--- START OF Passage to read ---

May 25, 2012
On Friday, 25 May 2012 at 11:23:40 UTC, Jacob Carlborg wrote:
> On 2012-05-25 11:02, foobar wrote:
>
>> It makes the call order deterministic like in C++.
>>
>> e.g.
>> class Foo {}
>>
>> struct A {
>> resource r;
>> ~this() { release(r); }
>> }
>>
>> struct B {
>> A* a;
>> Foo foo;
>> ~this() { delete a; } // [1]
>> }
>
> I though we were talking about classes holding structs:
>
> class B {
>     A* a;
>     Foo foo;
>     ~this() { delete a; }
> }
>
> In this case you don't know when/if the destructor of B is called. It doesn't help to wrap it in a struct, you could just have put it directly in A. Is that correct?
>

No. see below.

>> Lets look at point [1]:
>> The "foo" instance is "managed" by the GC since the only resource it
>> holds is memory. The "a" member wraps some "non-managed" resource (e.g.

--- END OF Passage to read ---

● Aim 1:
Count the lines in the rows that contain the string "arrow", matching case exactly, and give only that number.
● Aim 2:
Continue the forum thread on destructor call order from the point where it stops.
The forum thread above and the rows that follow have nothing to do with each other.

--- START OF Exercise input ---

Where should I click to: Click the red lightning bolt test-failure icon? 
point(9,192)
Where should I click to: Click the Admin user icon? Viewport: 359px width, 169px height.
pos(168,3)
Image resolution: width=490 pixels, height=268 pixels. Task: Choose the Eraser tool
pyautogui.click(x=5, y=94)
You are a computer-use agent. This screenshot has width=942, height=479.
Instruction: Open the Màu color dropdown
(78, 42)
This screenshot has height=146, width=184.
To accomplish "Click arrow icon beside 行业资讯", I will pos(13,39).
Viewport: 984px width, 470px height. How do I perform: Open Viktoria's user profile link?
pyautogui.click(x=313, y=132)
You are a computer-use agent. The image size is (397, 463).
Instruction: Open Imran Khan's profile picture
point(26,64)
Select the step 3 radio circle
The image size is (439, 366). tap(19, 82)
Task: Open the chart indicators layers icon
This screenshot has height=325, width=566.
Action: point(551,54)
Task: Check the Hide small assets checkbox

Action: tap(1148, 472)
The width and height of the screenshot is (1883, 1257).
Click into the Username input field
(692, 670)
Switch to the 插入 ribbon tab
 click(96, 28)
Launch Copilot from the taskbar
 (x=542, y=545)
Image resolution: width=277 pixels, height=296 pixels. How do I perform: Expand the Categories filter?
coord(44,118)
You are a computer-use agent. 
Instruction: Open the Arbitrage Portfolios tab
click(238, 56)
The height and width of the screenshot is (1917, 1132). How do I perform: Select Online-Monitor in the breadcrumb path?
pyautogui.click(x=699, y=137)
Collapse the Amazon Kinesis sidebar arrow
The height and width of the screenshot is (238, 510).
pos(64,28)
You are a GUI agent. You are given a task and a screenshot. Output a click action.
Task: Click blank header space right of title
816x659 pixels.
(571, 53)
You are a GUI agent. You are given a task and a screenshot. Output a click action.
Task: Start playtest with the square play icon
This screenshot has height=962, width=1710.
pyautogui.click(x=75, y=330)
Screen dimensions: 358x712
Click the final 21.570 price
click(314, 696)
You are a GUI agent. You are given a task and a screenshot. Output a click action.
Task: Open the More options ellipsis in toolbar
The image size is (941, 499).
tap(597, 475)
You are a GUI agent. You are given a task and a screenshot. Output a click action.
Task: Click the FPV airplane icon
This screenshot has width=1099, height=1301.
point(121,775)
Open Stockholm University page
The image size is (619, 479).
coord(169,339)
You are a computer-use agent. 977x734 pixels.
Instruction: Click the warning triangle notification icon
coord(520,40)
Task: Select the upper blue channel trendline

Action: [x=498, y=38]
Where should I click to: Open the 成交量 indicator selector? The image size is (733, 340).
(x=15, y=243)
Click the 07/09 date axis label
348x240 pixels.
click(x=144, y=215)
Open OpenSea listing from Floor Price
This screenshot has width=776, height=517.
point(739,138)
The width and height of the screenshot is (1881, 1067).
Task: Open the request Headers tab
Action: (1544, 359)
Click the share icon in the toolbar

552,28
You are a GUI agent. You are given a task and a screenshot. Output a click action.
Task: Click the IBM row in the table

--- END OF Exercise input ---

● Exercise output 1:
2

● Exercise output 2:
>> file descriptor) and in this model is still valid, thus allows me to
>> deterministically dispose of it as in c++.
>
> Ok, but if B is a class?
>
>> This can be simply checked at compile-time - you can only reference non
>> class instance members in the destructor, so adding a "delete foo;"
>> statement at point [1] simply won't compile.
>
> If you have a pointer to a struct you don't know how it was created. It's possible it's been created with "new", which means the garbage collector needs to delete it.

let's say we add two classes:
class FooA {
  A a;
}
class FooPA {
  A* pa;
}

For the first case, both the class and the struct share the same lifetime thus when an instance of FooA is GC-ed, the GC would call A's d-tor and allow it to do what-ever (self) cleaning it requires. This means the d-tor will always be called.

For the second case, The GC will only scan "pa" to find inner class instances but will *not* handle the struct value itself.
In order to clean what "pa" points to, you need to explicitly call the destructor yourself. One way to do this would be to register a callback with the GC to get notified when an instance of FooPA is collected and inside the callback function maintain a reference-counter.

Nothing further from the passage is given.